--- EXERCISE BRIEF ---
Write out the following listing's lines from the one with "Тренды: (39, 28)" to the one with "Terms & Conditions of Use (432, 2557)", exactly, with both included and no others.

--- THE RECORDS ---
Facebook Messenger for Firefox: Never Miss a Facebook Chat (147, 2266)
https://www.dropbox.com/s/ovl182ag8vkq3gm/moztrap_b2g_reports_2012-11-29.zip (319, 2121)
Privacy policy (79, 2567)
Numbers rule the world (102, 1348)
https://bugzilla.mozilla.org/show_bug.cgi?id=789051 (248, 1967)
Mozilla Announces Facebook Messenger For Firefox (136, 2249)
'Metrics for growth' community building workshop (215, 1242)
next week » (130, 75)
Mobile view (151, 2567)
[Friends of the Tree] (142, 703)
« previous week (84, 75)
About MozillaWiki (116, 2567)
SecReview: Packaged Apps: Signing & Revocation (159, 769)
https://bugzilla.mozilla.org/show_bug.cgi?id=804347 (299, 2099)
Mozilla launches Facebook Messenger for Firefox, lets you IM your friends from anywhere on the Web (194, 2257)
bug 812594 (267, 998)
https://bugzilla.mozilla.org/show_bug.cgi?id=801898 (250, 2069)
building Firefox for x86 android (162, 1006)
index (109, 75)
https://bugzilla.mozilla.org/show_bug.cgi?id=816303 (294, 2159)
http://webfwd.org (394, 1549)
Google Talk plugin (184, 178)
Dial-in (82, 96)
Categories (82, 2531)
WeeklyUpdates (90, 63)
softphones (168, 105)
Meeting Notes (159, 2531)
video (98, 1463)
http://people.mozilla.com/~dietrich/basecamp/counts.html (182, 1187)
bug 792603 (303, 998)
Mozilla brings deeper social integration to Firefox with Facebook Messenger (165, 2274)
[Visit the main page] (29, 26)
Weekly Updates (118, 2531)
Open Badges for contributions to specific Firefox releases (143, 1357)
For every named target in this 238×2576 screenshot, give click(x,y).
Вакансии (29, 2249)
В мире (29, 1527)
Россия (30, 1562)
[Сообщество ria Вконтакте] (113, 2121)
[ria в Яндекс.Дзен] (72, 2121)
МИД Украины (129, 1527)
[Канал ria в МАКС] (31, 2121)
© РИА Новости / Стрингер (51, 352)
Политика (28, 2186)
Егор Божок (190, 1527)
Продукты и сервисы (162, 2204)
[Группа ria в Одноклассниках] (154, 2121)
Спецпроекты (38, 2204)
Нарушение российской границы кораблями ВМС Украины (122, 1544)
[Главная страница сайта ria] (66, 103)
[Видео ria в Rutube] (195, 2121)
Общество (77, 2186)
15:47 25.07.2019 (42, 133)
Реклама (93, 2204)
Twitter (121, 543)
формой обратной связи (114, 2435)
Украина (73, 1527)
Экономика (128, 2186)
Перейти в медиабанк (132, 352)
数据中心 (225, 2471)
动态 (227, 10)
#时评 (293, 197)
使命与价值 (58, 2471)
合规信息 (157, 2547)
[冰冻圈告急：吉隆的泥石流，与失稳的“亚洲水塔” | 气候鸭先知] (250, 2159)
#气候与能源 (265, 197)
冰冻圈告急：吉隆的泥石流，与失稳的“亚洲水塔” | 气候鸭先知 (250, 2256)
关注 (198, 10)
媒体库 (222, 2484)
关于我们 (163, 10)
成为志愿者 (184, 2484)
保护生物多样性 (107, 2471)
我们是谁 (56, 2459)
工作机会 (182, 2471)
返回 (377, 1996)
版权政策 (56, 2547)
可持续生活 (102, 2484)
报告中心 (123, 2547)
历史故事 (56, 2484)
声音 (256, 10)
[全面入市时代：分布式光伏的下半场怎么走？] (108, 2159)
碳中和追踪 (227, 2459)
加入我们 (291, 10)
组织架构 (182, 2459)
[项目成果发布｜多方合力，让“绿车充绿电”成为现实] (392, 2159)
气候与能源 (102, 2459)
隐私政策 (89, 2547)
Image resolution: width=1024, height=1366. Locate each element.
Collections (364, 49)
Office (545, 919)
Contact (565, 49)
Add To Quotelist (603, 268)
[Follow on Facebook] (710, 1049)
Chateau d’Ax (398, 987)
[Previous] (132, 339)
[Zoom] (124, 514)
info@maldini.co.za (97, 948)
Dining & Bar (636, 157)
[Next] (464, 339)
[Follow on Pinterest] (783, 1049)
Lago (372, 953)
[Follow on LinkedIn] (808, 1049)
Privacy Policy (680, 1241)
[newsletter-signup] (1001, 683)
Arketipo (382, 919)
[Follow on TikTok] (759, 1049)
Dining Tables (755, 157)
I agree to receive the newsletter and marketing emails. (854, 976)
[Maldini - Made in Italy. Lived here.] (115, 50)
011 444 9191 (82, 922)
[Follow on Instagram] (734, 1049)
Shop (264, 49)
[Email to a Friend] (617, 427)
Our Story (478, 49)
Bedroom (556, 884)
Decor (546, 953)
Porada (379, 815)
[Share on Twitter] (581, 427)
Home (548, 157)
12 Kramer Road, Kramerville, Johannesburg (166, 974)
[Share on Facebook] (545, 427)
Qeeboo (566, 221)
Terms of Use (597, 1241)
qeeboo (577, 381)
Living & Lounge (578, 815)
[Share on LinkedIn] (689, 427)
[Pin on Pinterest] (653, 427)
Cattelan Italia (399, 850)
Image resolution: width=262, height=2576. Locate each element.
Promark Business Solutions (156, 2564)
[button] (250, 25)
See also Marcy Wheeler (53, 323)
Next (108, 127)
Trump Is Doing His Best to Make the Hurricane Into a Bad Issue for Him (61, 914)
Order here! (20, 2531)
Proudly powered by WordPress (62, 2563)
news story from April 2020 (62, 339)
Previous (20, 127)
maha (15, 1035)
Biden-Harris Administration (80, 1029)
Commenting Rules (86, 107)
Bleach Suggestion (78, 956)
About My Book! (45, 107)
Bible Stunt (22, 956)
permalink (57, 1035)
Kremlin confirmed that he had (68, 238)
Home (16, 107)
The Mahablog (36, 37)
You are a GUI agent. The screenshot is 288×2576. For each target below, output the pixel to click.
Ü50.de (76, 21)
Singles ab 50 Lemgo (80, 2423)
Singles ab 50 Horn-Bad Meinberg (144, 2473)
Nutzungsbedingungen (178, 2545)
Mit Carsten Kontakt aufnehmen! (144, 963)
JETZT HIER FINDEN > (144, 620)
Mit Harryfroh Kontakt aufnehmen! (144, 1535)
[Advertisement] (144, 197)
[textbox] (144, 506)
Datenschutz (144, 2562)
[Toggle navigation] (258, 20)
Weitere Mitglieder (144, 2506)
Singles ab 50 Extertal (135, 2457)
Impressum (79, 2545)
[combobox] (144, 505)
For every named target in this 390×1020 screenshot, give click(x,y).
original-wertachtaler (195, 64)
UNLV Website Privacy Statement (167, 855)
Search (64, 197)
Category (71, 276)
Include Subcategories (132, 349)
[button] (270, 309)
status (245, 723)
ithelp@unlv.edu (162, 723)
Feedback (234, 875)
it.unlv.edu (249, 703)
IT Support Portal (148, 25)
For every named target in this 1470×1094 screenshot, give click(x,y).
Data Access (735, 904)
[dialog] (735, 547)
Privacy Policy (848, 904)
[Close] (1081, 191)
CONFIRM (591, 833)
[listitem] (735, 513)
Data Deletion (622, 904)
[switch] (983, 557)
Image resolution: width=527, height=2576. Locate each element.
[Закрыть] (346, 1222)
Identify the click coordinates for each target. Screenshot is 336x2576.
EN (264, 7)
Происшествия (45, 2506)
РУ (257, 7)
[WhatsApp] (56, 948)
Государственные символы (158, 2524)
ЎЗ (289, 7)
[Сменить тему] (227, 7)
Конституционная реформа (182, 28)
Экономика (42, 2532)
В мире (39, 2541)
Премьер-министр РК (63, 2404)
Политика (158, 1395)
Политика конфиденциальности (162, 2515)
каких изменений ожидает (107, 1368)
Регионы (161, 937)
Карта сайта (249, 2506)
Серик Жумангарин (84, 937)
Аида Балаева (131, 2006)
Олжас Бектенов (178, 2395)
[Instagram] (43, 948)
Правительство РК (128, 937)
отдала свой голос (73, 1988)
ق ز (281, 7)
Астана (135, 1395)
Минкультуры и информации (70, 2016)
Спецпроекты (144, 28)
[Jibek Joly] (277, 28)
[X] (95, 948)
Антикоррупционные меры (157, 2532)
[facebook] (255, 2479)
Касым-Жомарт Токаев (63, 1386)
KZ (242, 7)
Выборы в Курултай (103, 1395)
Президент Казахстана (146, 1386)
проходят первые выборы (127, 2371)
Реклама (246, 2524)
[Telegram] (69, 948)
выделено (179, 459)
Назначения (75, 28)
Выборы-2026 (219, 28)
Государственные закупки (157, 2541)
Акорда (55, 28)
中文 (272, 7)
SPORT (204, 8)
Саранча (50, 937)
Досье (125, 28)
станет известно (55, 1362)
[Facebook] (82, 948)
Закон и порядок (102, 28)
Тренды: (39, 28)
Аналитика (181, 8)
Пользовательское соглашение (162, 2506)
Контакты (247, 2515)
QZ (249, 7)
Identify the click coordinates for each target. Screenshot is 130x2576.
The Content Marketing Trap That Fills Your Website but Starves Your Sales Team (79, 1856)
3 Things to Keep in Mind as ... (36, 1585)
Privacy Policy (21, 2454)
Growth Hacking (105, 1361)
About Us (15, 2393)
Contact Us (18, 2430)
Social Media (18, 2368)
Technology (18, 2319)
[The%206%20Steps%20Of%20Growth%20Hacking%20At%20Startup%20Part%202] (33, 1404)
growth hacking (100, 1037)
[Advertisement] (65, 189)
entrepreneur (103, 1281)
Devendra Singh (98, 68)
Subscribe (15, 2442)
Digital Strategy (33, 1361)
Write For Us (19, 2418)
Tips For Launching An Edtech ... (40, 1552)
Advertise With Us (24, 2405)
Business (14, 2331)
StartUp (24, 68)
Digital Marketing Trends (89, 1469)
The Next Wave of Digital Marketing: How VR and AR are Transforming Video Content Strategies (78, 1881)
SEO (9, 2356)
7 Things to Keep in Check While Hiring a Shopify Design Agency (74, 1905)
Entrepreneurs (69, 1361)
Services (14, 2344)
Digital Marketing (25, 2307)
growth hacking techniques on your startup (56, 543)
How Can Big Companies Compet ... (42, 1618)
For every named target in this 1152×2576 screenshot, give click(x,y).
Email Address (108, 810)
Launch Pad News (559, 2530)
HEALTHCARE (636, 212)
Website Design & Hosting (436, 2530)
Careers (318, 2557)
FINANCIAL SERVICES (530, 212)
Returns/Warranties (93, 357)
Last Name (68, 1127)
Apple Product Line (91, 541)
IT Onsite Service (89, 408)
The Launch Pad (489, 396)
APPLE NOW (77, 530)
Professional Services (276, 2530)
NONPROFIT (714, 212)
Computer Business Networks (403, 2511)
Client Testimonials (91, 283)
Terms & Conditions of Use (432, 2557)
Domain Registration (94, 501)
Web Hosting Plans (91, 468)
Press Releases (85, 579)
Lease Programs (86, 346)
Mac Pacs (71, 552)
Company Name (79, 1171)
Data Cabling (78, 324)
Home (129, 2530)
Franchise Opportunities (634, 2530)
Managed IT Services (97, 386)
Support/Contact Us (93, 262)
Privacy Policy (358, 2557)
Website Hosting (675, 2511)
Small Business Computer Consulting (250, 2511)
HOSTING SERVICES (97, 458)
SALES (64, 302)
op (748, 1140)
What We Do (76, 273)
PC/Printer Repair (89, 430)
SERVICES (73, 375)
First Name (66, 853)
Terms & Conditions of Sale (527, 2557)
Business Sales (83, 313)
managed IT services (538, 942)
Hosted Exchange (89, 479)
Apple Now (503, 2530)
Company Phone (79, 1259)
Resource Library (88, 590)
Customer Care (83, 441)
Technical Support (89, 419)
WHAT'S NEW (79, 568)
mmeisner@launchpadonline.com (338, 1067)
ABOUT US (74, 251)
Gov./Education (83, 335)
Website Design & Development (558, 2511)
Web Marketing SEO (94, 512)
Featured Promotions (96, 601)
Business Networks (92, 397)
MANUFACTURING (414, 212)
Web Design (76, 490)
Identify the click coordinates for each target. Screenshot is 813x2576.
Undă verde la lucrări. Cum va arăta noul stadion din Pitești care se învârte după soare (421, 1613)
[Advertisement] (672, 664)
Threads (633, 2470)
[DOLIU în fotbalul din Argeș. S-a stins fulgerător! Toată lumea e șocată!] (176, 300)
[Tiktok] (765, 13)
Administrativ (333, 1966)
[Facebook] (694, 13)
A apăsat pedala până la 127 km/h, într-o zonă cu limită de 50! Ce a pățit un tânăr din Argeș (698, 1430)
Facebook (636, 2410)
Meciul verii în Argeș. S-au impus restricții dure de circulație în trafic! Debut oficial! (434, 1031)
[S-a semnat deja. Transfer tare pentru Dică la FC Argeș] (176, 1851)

--- WORKED SOLUTION ---
Тренды: (39, 28)
Аналитика (181, 8)
Пользовательское соглашение (162, 2506)
Контакты (247, 2515)
QZ (249, 7)
Identify the click coordinates for each target. Screenshot is 130x2576.
The Content Marketing Trap That Fills Your Website but Starves Your Sales Team (79, 1856)
3 Things to Keep in Mind as ... (36, 1585)
Privacy Policy (21, 2454)
Growth Hacking (105, 1361)
About Us (15, 2393)
Contact Us (18, 2430)
Social Media (18, 2368)
Technology (18, 2319)
[The%206%20Steps%20Of%20Growth%20Hacking%20At%20Startup%20Part%202] (33, 1404)
growth hacking (100, 1037)
[Advertisement] (65, 189)
entrepreneur (103, 1281)
Devendra Singh (98, 68)
Subscribe (15, 2442)
Digital Strategy (33, 1361)
Write For Us (19, 2418)
Tips For Launching An Edtech ... (40, 1552)
Advertise With Us (24, 2405)
Business (14, 2331)
StartUp (24, 68)
Digital Marketing Trends (89, 1469)
The Next Wave of Digital Marketing: How VR and AR are Transforming Video Content Strategies (78, 1881)
SEO (9, 2356)
7 Things to Keep in Check While Hiring a Shopify Design Agency (74, 1905)
Entrepreneurs (69, 1361)
Services (14, 2344)
Digital Marketing (25, 2307)
growth hacking techniques on your startup (56, 543)
How Can Big Companies Compet ... (42, 1618)
For every named target in this 1152×2576 screenshot, give click(x,y).
Email Address (108, 810)
Launch Pad News (559, 2530)
HEALTHCARE (636, 212)
Website Design & Hosting (436, 2530)
Careers (318, 2557)
FINANCIAL SERVICES (530, 212)
Returns/Warranties (93, 357)
Last Name (68, 1127)
Apple Product Line (91, 541)
IT Onsite Service (89, 408)
The Launch Pad (489, 396)
APPLE NOW (77, 530)
Professional Services (276, 2530)
NONPROFIT (714, 212)
Computer Business Networks (403, 2511)
Client Testimonials (91, 283)
Terms & Conditions of Use (432, 2557)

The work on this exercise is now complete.